Transition Acte II : la junte doit libérer enfin le messager  (Par Djan Baldé)

La récente nomination d’un nouveau locataire au palais de la Colombe serait sans doute annonciatrice d’un aggiornamento. Ce changement de paradigme longtemps voulu et rêvé par le peuple de Guinée, échaudé par le raidissement d’une junte, qui n’aura fait que passer sa profession de foi par pertes et profits, serait l’ultime occasion pour enfin lâcher la bride aux médias « mainstream », qui souffrent le martyr depuis novembre 2023. Leur tort ‘’c’est d’avoir eu trop tôt raison’’ de dénoncer l’édifice vermoulu de la transition. Une transition qui n’aura fait cependant, que remettre au goût du jour, tous les travers reprochés au roi déchu et exilé contre son gré. Ainsi on peut pointer du doigt la corruption, le népotisme, le clientélisme, l’impunité et la violation des libertés fondamentales, dans cet inventaire à la Prévert, pour illustrer ce sombre tableau de la gouvernance à vau-l’eau d’une junte qui avait pourtant promis de faire de la Guinée un pays de cocagne.

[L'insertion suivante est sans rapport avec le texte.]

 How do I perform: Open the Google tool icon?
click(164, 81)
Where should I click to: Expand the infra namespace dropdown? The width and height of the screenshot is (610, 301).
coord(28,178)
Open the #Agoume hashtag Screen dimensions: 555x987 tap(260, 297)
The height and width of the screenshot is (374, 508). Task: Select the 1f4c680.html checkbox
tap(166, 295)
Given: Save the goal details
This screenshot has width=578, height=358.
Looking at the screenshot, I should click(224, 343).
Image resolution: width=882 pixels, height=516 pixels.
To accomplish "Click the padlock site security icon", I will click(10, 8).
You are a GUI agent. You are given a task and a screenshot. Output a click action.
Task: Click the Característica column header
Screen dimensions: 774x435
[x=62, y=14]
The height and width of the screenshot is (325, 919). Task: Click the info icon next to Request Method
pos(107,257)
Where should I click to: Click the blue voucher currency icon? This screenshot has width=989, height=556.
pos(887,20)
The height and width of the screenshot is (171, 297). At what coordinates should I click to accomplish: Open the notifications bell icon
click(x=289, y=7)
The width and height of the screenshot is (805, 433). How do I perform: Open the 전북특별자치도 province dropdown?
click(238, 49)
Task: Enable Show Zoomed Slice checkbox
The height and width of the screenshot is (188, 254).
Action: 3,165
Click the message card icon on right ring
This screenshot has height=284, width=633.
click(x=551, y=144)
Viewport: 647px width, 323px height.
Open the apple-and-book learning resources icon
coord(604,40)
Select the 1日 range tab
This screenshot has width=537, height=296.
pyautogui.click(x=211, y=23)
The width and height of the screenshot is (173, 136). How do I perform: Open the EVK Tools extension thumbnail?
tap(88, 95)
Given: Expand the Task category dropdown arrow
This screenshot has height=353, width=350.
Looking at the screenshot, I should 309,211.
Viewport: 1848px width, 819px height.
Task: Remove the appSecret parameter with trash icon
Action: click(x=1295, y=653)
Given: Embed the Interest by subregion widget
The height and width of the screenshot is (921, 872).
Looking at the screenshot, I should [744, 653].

Avec le recul, on peut dire sans risque de se tromper que l’histoire a été bonne fille, en confirmant toutes les mauvaises nouvelles portées par le messager. Chose qui lui a valu certainement le courroux du roi. Qui a usé de son glaive vengeur pour tenter de lui trancher la gorge, en brouillant les ondes de FIM-FM, Espace FM et Djoma FM. Comme si cela ne suffisait pas, la colère de la junte s’est abattue sur les télévisions de ces médias réputés pour leur impertinence, qui ont été de facto décrochées du bouquet numérique Canal+.

Cette censure aggravée par la restriction imposée à l’internet, avait des allures d’une chape de plomb rappelant la période sombre de l’histoire de notre pays. Face à cette crispation, marquée par des privations aussi bien des libertés fondamentales que des besoins du quotidien, avec la cherté des prix des denrées, un malaise s’est installé au sein des populations. Et le feu couvait sous la cendre. Cela était un secret de polichinelle.

C’est sans doute, après avoir pris la mesure de la situation, que le général Mamadi Doumbouya a décidé de prendre le taureau par les cornes. Ne dit-on pas qu’il faut savoir sacrifier la barbe, pour sauver la tête, quand le besoin se pose.

C’est ce qui a donné lieu à la dissolution du gouvernement Goumou, et la nomination d’un nouveau Premier ministre en la personne de M. Amadou Oury Bah.

Le nouveau promu est un pion de l’échiquier politique, dont le pedigree ne souffre d’aucune contestation. L’homme n’était d’ailleurs pas au bout de ses tribulations jusqu’à sa nomination au sein du couple exécutif.

Bien des gens pensent que ce choix constitue une mise à l’épreuve pour Bah Oury, qui succède à deux technocrates, usés par le président de la transition en deux ans. L’adage nous apprend qu’il n’y a jamais deux sans trois. Le nouveau locataire du palais de la Colombe, qui a la double casquette de technocrate et de politique, saura assurément répondre aux attentes. C’est vraiment tout le mal qu’on lui souhaite.

Surtout qu’en tant que politicien madré, Bah Oury détient les ficelles du métier bien plus que ses prédécesseurs, qui étaient un peu trop en sucre aussi.

En attendant que ne soit livrée sa déclaration de politique générale, le contexte de tension et de perturbation provoqué par la grève du mouvement syndical commande que le Premier ministre se mette tout de suite à la tâche pour résorber la crise. Cela doit passer impérativement par la levée des restrictions des libertés d’expression. Il faudra donc que les radios et les télévisions puissent émettre librement en Guinée sous le magistère de Bah Oury, sinon la création de l’OGDH, dont il fut l’un des membres fondateurs n’aura servi à rien. Quid de son passage à la tête du ministère de la réconciliation ? Un atout qu’il garde dans sa manche.

A moins qu’il ne profite de sa fonction pour obéir au pied de la lettre au CNRD, et faire sa pelote. En passant son temps à inaugurer les chrysanthèmes en tant que le premier des ministres. Et à jouer les ponce-pilate, comme tout bon guinéen béni des dieux du lucre.